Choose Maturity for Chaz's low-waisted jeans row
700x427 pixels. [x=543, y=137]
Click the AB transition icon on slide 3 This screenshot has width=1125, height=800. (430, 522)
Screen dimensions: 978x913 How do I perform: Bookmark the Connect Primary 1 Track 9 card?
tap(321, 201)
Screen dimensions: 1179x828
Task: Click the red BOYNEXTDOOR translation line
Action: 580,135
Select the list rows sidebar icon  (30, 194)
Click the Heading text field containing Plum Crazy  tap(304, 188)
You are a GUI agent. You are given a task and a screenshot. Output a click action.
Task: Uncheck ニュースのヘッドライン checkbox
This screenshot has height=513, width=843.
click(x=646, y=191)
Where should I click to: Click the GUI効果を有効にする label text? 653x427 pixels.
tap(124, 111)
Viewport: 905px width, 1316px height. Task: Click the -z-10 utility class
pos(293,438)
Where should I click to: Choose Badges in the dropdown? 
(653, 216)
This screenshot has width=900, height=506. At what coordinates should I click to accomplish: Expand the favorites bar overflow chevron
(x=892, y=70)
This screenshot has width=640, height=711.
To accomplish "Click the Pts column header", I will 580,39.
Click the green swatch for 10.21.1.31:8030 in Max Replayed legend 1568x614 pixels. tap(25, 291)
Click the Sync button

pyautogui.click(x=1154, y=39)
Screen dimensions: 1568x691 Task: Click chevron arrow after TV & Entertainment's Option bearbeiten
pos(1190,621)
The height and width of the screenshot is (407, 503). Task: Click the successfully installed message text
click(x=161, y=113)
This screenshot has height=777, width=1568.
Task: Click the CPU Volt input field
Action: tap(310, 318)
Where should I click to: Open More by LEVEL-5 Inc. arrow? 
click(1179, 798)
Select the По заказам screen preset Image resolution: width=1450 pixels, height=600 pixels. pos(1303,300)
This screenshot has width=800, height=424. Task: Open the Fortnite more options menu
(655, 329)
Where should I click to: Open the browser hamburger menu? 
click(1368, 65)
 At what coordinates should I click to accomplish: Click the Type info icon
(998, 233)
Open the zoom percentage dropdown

_ _ _ _ _ _ _

_WHAT THE TASK REQUIRES:_ Count the lines above that include the string "Select". Write only the number.

_WRITTEN RESPONSE:_ 2